Total immersion is supposed to be a good way to learn a language. I hope so.
We (and when I say we, I mean 95% Paul) did make some good progress on the OMwiki widgets. We’ve got the widgets successfully passing 5 or so tests. But the wikiWord widget is giving us problems for reasons I don’t understand. Something to do with a class/method we can’t call from where we are.
I, however, finally got my Tic Tac Toe to program to run without giving me some crazy sort of error. Whoo! That success was tempered by the realization that the program now plays very poorly. Wha happen?
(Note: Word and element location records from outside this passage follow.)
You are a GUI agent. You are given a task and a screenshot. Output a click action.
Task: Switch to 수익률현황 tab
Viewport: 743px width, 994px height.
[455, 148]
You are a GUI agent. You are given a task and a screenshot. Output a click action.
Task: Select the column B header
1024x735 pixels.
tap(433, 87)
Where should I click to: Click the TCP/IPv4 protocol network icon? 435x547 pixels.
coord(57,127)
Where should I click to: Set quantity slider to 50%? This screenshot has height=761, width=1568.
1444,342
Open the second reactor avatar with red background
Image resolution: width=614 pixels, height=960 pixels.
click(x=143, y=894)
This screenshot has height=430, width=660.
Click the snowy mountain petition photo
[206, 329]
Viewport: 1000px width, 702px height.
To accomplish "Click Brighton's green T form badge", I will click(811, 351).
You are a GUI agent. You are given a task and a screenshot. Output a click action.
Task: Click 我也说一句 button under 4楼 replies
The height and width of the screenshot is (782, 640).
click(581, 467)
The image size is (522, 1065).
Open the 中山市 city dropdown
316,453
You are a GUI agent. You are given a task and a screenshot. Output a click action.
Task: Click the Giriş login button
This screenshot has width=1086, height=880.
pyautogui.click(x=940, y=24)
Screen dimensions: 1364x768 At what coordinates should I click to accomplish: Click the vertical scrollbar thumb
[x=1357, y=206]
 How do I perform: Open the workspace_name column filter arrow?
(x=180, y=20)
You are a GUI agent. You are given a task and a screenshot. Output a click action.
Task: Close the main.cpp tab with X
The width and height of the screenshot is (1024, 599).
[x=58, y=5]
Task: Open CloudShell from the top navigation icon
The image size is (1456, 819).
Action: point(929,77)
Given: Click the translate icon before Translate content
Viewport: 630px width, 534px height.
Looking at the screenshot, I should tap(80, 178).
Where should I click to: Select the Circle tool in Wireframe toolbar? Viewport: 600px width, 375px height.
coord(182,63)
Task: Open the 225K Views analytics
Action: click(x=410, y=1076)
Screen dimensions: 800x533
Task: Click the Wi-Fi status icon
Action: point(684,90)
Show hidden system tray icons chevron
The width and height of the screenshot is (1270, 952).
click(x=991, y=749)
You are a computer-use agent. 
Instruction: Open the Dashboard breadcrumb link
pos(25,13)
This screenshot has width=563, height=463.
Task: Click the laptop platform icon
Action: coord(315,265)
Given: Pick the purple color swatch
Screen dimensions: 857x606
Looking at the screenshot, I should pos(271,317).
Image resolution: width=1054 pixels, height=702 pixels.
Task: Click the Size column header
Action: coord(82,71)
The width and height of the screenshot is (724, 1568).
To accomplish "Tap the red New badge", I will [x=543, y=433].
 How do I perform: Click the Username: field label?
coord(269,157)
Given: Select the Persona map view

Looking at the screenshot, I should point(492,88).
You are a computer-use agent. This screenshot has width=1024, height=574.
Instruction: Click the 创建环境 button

One of the big problems turned out to be Pythons’ way of sending the object as an argument (the infamous ‘self’) We ran into that problem a lot in our OMwiki project. Many methods have to take in self and then, to address one of the object’s variables, you have to write self.myVariable instead just saying myVariable.
On the way to the train today my bike’s gear shifter wire slipped out and the bike defaulted to 3rd gear. Hills became interesting after that. The good people at Rapid Transit (Excellent bike shop) fixed it in 5 minutes for free! Everybody reading this (all 5 of you) should go buy something from them right now (corner of Wolcott and North in Chicago). Later, Bryn and Tina came over to my pad and we indulged in some drunken video game funness (in the interests of full disclosure, we played: ‘The Simpsons: Hit and Run.’ You know that one level, where you have to use the Globex Supervillain car to demolish all the free laser gun stands, and then get back to KrustyLu studios before time runs out? That’s the level we couldn’t beat.)
“The Simpsons: Hit and Run” is/was one of those truly great games I still think about from time to time. I wonder if I still have it… Damn! I must have sold it when I got rid of my original Xbox to that guy I met though Craigslist – he was buying the Xbox and most of my games for his 7 year old son. Only later did it occur to me that I had a number of Grand Theft Auto titles mixed into that bundle. Oh well, that kid’s gotta learn about graphic violence someday.
The ‘Linked-list’ moment still stands out in my brain because just before telling me “It’s kinda like a linked-list,” Paul had this great look on his face like he had finally thought of a super easy way to explain this concept. He was so clearly pleased with his analogy that I felt just awful fessing up that I had no idea what he was talking about. The weird thing was that, as a teacher, I was totally used to this situation – just on the opposite side of the learning curve. But that was my job that summer: To get my mental ass kicked every day, learn from it, and come back for more.